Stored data
* * * * *
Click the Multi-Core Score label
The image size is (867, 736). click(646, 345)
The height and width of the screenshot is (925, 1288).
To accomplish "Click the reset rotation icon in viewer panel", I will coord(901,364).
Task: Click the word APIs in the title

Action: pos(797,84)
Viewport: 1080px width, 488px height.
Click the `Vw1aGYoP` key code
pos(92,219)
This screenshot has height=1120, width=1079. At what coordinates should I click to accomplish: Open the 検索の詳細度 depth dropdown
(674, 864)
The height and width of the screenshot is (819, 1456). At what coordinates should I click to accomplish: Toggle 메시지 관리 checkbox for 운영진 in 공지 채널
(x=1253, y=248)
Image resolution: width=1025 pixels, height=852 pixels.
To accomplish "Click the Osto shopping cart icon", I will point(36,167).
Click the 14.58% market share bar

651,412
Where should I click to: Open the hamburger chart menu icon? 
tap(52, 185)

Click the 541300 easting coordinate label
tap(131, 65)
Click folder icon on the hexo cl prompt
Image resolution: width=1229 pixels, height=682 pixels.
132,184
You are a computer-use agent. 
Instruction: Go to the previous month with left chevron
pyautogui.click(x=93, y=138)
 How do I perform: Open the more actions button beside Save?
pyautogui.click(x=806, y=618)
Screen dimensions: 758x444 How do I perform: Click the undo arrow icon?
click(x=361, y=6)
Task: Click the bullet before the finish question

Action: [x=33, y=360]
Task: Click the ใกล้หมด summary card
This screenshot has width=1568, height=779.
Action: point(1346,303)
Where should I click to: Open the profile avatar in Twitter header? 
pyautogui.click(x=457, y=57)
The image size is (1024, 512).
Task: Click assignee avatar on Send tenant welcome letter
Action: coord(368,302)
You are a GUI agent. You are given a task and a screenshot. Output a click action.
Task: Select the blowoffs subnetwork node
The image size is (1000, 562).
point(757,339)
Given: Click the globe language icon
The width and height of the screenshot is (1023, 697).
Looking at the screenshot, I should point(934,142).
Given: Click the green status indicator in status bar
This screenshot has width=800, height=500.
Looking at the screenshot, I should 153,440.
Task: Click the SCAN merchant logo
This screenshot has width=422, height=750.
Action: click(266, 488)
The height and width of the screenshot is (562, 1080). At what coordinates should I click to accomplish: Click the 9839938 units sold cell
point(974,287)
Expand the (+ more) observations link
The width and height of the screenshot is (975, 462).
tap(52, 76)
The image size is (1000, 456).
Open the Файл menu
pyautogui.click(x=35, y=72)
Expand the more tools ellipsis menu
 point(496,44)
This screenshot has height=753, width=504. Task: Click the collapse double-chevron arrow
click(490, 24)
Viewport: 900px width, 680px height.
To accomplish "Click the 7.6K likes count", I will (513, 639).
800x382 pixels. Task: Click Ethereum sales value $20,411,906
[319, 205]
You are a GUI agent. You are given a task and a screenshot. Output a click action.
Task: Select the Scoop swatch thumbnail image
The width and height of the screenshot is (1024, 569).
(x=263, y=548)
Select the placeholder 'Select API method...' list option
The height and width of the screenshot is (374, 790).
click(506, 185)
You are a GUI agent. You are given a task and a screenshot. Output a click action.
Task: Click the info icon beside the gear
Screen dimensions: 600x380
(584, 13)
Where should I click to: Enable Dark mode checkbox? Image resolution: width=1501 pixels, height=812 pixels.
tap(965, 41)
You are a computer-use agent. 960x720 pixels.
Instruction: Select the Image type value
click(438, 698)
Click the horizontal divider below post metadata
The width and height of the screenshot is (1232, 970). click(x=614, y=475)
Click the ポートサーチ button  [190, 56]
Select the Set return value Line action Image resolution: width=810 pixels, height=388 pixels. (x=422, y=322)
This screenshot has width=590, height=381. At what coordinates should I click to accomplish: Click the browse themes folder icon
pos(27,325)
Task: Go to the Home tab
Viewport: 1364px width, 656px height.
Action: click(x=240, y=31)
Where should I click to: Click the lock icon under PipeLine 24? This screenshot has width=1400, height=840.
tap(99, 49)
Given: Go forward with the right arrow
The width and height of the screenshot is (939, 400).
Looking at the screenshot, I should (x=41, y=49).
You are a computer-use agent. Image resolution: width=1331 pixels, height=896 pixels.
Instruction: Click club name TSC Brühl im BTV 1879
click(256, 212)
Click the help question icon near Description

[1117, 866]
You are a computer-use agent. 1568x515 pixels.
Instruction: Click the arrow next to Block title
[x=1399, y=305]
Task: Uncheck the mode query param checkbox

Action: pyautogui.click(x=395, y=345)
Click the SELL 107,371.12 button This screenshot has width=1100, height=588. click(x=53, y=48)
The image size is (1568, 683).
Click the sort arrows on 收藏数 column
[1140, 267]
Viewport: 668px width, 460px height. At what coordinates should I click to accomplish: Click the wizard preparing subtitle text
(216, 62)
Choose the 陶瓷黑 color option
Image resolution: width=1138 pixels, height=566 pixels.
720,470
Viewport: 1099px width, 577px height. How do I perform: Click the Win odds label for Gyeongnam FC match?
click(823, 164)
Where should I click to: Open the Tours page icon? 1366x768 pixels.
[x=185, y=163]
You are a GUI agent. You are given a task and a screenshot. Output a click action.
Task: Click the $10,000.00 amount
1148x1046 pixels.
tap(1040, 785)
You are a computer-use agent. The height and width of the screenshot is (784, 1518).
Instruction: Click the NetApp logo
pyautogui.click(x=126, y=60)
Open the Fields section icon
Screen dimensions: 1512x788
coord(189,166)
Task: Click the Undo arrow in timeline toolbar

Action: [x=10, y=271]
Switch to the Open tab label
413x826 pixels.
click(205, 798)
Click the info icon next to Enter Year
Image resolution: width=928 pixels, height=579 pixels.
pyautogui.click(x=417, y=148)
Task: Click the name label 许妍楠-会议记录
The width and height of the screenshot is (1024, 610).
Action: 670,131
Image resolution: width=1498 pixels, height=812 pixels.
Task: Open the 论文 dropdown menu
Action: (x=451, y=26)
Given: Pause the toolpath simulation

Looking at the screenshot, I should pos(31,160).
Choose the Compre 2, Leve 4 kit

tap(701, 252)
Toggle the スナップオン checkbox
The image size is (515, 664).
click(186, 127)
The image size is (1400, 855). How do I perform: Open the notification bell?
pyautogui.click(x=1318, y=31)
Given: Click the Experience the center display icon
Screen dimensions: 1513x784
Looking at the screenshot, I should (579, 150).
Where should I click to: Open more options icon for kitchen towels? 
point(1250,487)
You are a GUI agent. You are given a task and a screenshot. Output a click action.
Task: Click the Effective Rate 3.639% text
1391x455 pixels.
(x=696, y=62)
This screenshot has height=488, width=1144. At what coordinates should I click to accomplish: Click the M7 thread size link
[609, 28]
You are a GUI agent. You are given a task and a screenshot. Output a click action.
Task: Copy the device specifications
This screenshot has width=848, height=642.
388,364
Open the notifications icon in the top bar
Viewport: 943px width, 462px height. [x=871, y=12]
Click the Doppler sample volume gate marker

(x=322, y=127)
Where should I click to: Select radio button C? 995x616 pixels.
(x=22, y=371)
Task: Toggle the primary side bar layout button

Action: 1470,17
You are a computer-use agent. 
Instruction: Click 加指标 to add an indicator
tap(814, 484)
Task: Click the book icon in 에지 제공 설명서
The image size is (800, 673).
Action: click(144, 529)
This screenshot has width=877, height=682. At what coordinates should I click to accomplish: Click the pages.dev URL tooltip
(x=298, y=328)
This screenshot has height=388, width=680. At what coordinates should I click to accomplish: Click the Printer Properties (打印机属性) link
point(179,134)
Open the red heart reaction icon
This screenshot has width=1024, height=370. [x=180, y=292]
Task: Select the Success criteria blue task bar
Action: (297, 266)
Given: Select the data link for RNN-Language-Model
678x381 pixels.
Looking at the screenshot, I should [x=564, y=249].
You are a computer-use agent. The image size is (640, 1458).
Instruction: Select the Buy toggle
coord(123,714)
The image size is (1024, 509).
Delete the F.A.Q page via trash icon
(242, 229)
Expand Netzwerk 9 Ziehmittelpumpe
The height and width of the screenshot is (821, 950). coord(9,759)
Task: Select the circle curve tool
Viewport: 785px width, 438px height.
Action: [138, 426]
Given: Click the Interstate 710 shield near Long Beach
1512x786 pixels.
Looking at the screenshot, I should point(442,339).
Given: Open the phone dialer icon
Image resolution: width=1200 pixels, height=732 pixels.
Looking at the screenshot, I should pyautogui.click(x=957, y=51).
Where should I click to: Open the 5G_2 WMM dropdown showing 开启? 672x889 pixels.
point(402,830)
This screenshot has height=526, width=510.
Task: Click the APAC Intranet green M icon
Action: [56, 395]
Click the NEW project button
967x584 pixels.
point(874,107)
* * * * *
Prompt
Going back to the entries above, set down exactly the lines that begin at the one with "Click the ポートサーチ" and end at the one with "Given: Go forward with the right arrow", both included, and nothing else.

Response to this task
Click the ポートサーチ button  [190, 56]
Select the Set return value Line action Image resolution: width=810 pixels, height=388 pixels. (x=422, y=322)
This screenshot has width=590, height=381. At what coordinates should I click to accomplish: Click the browse themes folder icon
pos(27,325)
Task: Go to the Home tab
Viewport: 1364px width, 656px height.
Action: click(x=240, y=31)
Where should I click to: Click the lock icon under PipeLine 24? This screenshot has width=1400, height=840.
tap(99, 49)
Given: Go forward with the right arrow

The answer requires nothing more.